Zé Maria cai pela segunda vez dias depois de 'nova chance'

O Estado de S. Paulo

22 de abril de 2015 | 19h23

A demissão dos técnicos no futebol é tema de muitas polêmicas no meio esportivo. Em anos anteriores era comum a crítica a dirigentes que tiravam treinadores após períodos muito curtos de trabalho. Mas o brasileiro Zé Maria, ex-comandante do Ceahlaul Pietra, da Romênia, foi pivô em um caso curioso.

O ex-jogador do Palmeiras foi demitido duas vezes em menos de uma semana pelo dono do clube, Angelo Massone. Em entrevista ao jornal italiano Gazzetta dello Sport, o técnico conta que ele e os jogadores eram tratados como escravos pelo diretor. "Antes da partida contra o Brasov, no dia 9 de abril, o presidente disse que nos levaria para um retiro punitivo e que qualquer um que se opusesse à ação seria tirado do campeonato e não teria os salários quitados".

Zé Maria tentou convencer Massone do contrário e prometeu que deixaria o time se ele não voltasse atrás. O mandatário, então, mandou os jogadores a concentração obrigatória e demitiu Zé antes que ele mesmo pedisse demissão.

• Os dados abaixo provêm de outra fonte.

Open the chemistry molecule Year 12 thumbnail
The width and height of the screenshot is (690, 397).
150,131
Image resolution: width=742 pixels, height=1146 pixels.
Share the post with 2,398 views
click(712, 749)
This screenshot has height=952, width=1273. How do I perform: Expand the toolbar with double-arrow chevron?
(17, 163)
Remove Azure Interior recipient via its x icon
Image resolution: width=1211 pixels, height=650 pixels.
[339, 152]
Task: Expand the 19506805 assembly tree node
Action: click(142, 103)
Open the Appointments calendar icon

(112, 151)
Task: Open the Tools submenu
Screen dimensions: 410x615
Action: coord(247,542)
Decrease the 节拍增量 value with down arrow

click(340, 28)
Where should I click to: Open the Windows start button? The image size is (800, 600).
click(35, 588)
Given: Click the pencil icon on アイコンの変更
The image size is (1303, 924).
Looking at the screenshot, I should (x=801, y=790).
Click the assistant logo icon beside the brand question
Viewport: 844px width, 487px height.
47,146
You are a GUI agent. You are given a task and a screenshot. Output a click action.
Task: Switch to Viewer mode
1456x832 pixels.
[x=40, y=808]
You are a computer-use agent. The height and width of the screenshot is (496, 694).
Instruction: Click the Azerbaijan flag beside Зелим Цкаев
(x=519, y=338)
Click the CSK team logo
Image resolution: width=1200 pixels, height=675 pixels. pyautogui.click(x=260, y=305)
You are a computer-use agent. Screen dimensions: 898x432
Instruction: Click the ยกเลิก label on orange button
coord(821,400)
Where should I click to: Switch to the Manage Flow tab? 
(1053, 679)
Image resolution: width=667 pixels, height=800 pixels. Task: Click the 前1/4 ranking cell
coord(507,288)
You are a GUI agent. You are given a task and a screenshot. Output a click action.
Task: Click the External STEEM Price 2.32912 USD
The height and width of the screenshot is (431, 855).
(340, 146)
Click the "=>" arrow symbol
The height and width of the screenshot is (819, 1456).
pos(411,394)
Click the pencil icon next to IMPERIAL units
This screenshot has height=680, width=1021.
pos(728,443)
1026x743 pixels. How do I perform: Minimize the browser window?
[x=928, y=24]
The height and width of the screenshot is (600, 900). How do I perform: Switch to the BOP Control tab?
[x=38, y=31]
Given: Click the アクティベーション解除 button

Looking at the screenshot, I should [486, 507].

A saída do técnico não agradou os atletas, que ameaçaram não entrar mais em campo. Angelo Massone, por sua vez, chamou o brasileiro de volta. Porém, uma nova derrota no dia 13 de abril o fez demitir Zé Maria pela segunda vez.

"Tive que sair do hotel que a equipe estava imediatamente. Nem dinheiro para minha passagem de volta me deram. Massone ainda disse que acertaria os salários atrasados depois 'de ver como eu agiria'".